## Begin Dataset
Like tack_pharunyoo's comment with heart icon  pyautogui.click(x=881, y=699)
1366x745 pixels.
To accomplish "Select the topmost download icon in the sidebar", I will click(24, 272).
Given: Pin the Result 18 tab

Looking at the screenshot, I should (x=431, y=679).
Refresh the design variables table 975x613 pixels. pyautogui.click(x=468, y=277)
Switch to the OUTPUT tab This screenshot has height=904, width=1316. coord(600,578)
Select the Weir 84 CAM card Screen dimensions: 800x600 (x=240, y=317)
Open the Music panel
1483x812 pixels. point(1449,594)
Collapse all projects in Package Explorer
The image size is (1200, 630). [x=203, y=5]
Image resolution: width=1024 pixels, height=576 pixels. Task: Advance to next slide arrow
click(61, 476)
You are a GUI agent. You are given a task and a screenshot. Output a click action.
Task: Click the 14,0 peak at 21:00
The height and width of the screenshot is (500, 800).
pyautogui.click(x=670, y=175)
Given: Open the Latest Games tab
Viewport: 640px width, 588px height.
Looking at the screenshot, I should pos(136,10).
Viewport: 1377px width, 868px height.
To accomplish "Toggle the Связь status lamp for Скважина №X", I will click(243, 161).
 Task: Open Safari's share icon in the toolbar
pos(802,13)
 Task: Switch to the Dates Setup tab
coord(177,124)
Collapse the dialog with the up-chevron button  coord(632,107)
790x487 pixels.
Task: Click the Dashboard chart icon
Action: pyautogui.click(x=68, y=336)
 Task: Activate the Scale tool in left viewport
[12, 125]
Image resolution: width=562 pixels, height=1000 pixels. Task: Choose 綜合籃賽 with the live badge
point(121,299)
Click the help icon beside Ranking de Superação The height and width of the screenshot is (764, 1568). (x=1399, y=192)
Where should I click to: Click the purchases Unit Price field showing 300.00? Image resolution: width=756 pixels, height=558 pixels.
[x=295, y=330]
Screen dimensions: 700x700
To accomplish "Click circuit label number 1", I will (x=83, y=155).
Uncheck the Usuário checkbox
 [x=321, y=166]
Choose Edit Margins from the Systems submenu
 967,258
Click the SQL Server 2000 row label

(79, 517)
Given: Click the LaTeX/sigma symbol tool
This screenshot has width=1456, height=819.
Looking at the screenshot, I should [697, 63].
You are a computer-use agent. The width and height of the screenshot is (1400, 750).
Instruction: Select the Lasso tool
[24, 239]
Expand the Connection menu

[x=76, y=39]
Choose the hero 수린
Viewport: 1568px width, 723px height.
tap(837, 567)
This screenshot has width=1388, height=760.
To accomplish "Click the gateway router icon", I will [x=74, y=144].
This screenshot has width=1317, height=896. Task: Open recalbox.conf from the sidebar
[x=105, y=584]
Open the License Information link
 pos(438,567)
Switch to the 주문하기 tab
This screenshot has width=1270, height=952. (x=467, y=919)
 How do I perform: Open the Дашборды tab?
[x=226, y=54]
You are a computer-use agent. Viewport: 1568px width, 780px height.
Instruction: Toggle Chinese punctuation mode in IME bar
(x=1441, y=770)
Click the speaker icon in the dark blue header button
## End Dataset
_Exercise_
Copy the records from their first line through the line containing "Switch to the OUTPUT", keeping every character unchanged.

_Exercise response_
Like tack_pharunyoo's comment with heart icon  pyautogui.click(x=881, y=699)
1366x745 pixels.
To accomplish "Select the topmost download icon in the sidebar", I will click(24, 272).
Given: Pin the Result 18 tab

Looking at the screenshot, I should (x=431, y=679).
Refresh the design variables table 975x613 pixels. pyautogui.click(x=468, y=277)
Switch to the OUTPUT tab This screenshot has height=904, width=1316. coord(600,578)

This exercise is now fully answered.